Jane: Your camera, box of nails, and beer are in the bathroom?
Sean: Now is not the time to discuss the inappropriateness of me putting all these things in the bathroom sink. Just save my beer… and the camera. He can have the box of nails.
September 9, 2011
A reading assignment that will change your life:
Vera Pavlova’s If There Is Something To Desire: 100 Poems.
for a shot of Vera to convince you to devour her beautiful book of poetry, check out this article she wrote for Poetry magazine: Heaven is not verbose: a Notebook.
A writing exercise to do instead of wishing you were writing:
This is my favourite Vera Pavlova poem:
I walk a tightrope,
a kid on each arm for balance.
This is all a poem can be, this is all a poem should be. Now. Write your own. Two lines. That’s all.
An explanation:
This is the third week of my 12-week unplugged AWOL (don’t tell my clients… um or too many of my friends 😉 ). No phones, no wifi… also, no winter! I’m going to be documenting things old school via journals and postcards (if you want a postcard from… well, that place where I’m hiding… email your snail mail address to nothingbythebook@gmail.com).
The blog’s on auto-pilot with a conversation from the archives, a reading recommendation, a writing assignment (cause I can’t nag any of you in person), and unsolicited advice… er, that is, a re-run post of the kind I don’t write very often anymore.
Enjoy.
A re-run:
In defence of routines
(first published on September 21, 2011)
I wrote this essay in response to a long and heated thread called “Discipline for Young Children” on one of the yahoo groups I belong to. I’m not as active a participant in those discussions as I was when Cinder and Flora were little―partly because I no longer have napping kids, partly because I’ve become much more reluctant to offer advice, even when nominally asked for (because I’ve learnt most people don’t want advice and solutions: they just want to whinge, and get unconditional support for their whinging… but that’s food for another post), but mostly because I work and write for money so much more now than I did in those first years… and I’m kind of written out at the end of the day. But every once in a while, against my better judgement, I just can’t resist…

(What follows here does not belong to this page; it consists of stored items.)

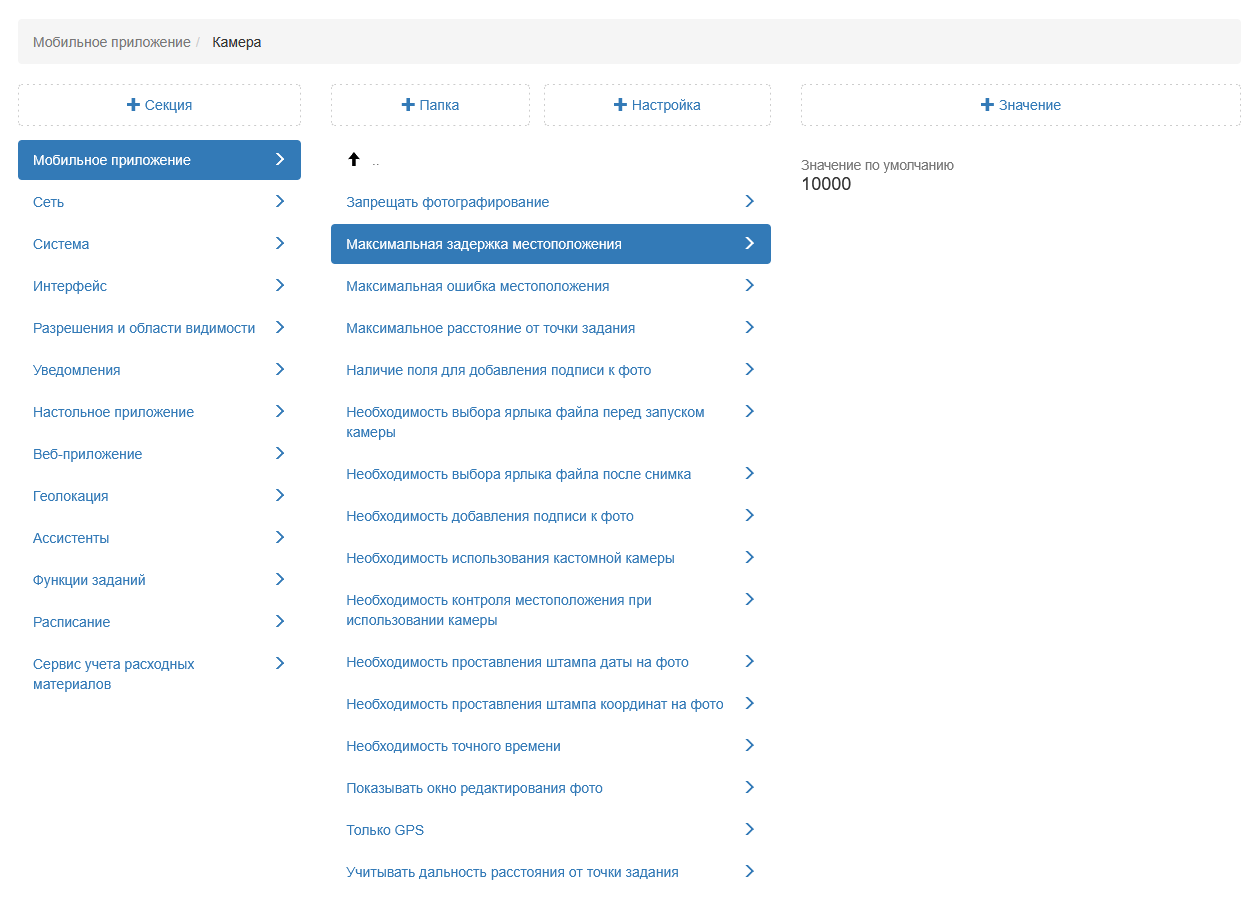Click the plus Секция button
Image resolution: width=1259 pixels, height=904 pixels.
click(x=159, y=105)
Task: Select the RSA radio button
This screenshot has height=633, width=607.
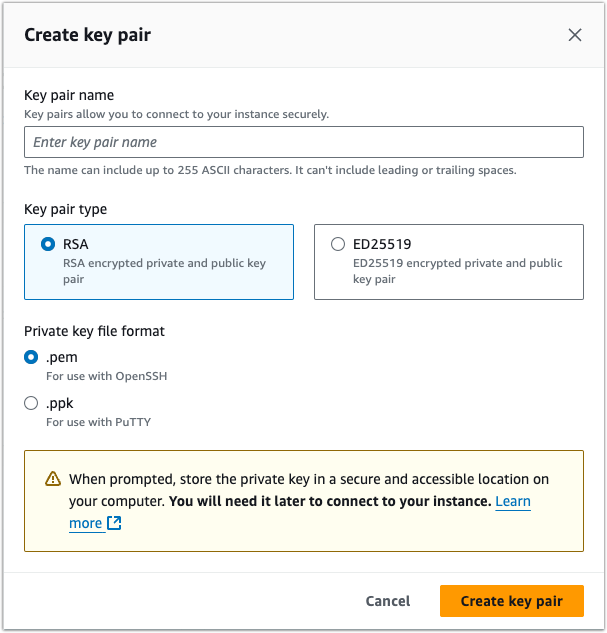Action: coord(48,244)
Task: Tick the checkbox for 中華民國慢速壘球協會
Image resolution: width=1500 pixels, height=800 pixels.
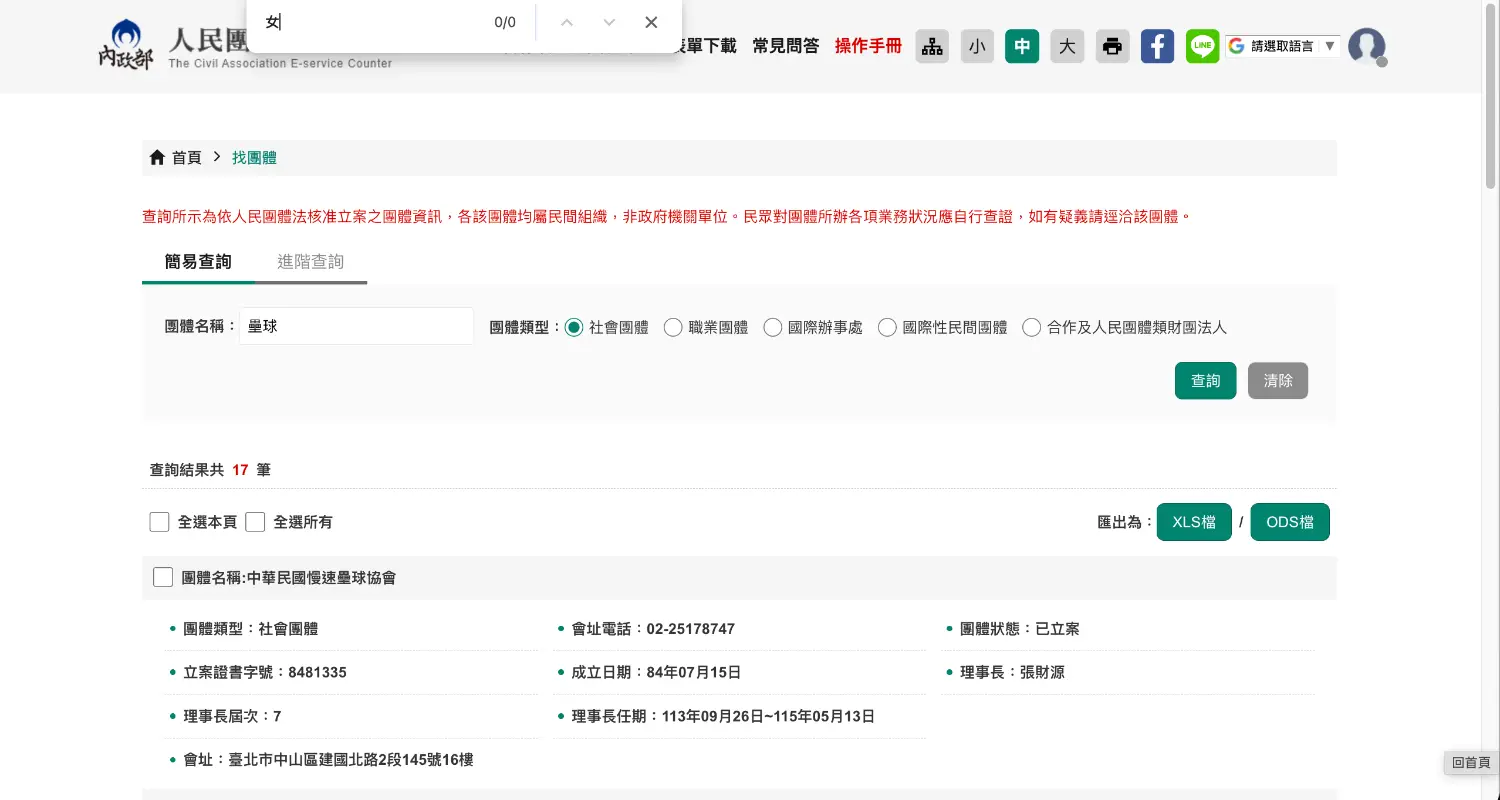Action: tap(163, 578)
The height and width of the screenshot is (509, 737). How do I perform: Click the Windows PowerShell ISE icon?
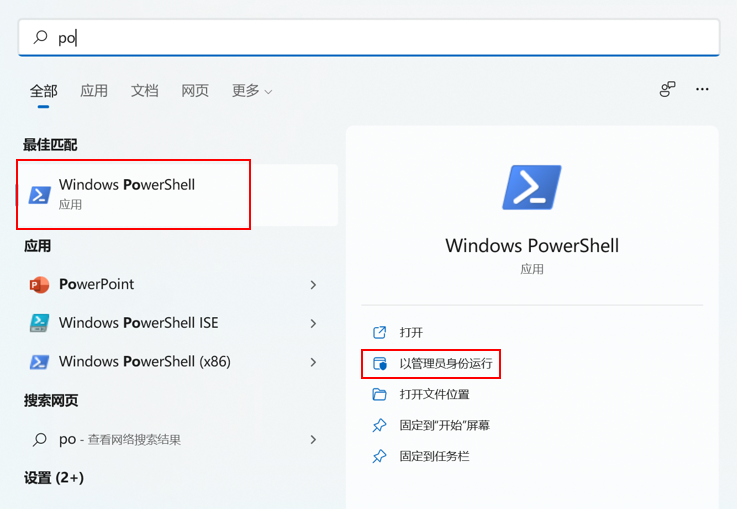pos(39,323)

…I would like to offer a defence of―or the case for―rhythms and routines in an unschooled life, with young children and older ones too. [Another poster] wrote in one of her earlier posts “Whenever someone reaches for some additional form of external or arbitrary ‘structure’ I wonder, usually in my head, what is making them feel insecure this week and why they feel that will solve the problem…”
And I would like to answer that with, yes, actually, it can.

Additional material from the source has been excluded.